Supplied text –
####
Technological determinism’s intellectual heritage can be traced back to the Enlightenment. During the eighteenth century, technology came to be regarded as a powerful agent of social change, one exemplified by the popular metaphor of the clockwork universe. The USA was to be the natural seedbed of this ideological movement, once Benjamin Franklin and Thomas Jefferson recognised the power of industrial technologies to deliver the morally and materially prosperous republican society that they associated with the goals of the American Revolution. By the end of the nineteenth century, technological determinism had become dogma, one that justified bourgeois interests while distracting attention away from the discontent and suffering experienced by the new class of industrial labourers. And beginning in the early twentieth century, technological determinism began to pervade American advertising and popular culture, as the force that was expected to fix the economy and deliver the legendary promise of American life.

For ‘baby boomers’ of the 1950s and 60s, White’s generation, the advertisers’ mantra ‘Progress is our most important product’ was part and parcel of the American Dream. During the 1960s, the vision of a technological utopia lay at the heart of ideas about American identity, liberty and prosperity. Previously, technology had been the fix for mundane problems of everyday existence, and now it emerged as one of the core values of American life. Now journalists and intellectuals began to refer to the United States as ‘the technological society’. And now they set out to defend their country’s values from European dissenters led by Martin Heidegger and Jacques Ellul, and others closer to home, such as Herbert Marcuse, Langdon Winner, and, supremely, Lewis Mumford.
####
Instructions for the task –
Answer these questions from the passage on technological determinism:
(a) Which two men does it say recognized the power of industrial technologies to deliver a prosperous republican society?
(b) What advertisers' mantra does it quote?
(c) Who led the European dissenters?

Record set –
####
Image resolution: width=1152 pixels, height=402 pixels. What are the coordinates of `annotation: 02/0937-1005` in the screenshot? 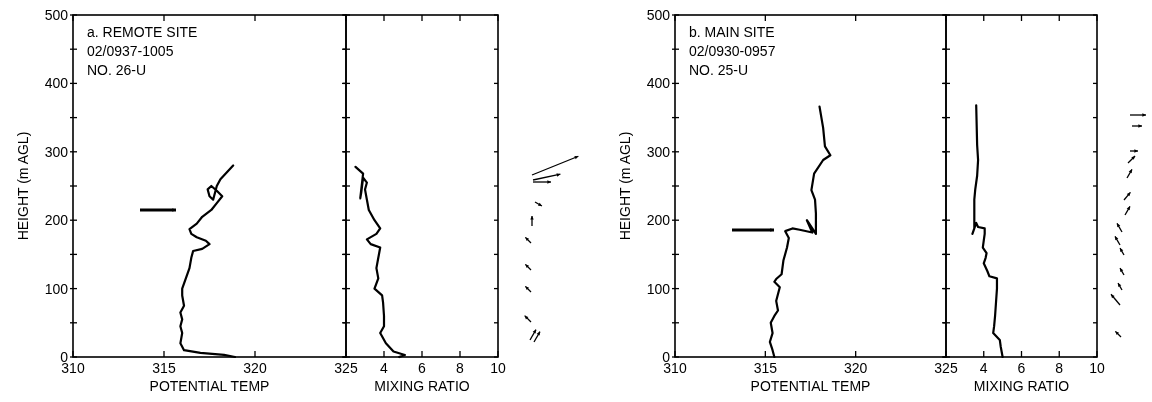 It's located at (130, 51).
####
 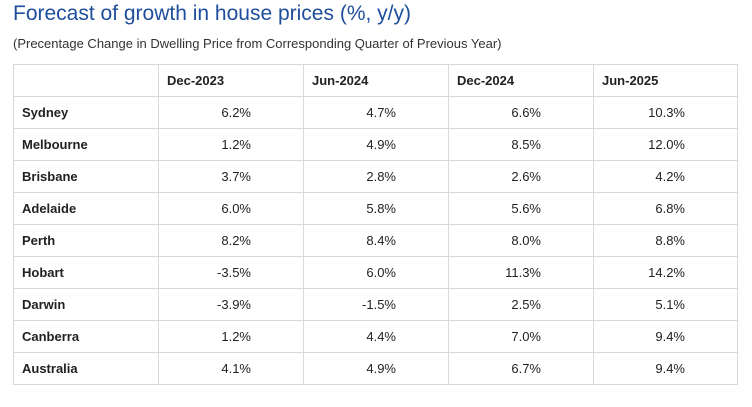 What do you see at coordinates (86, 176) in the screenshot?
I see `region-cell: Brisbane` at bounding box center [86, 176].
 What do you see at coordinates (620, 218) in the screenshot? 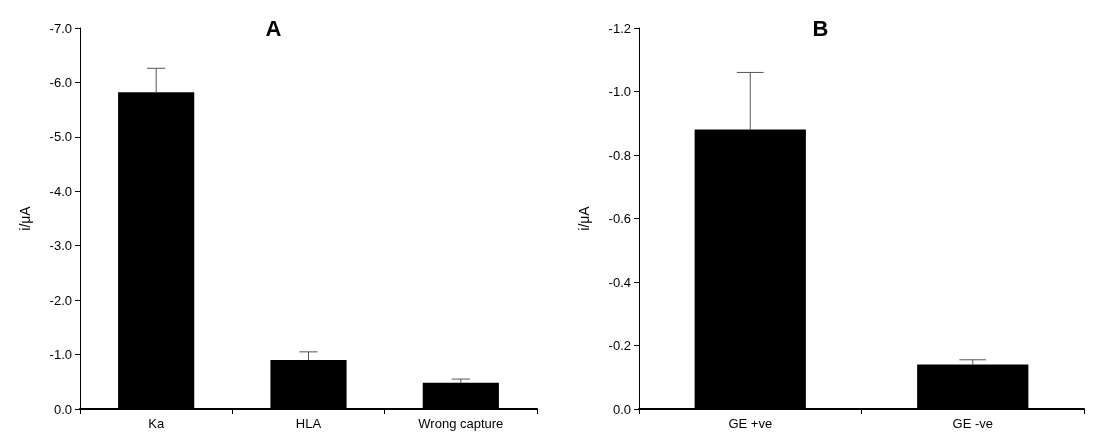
####
Expected answer –
(a) Benjamin Franklin and Thomas Jefferson.
(b) "Progress is our most important product."
(c) Martin Heidegger and Jacques Ellul.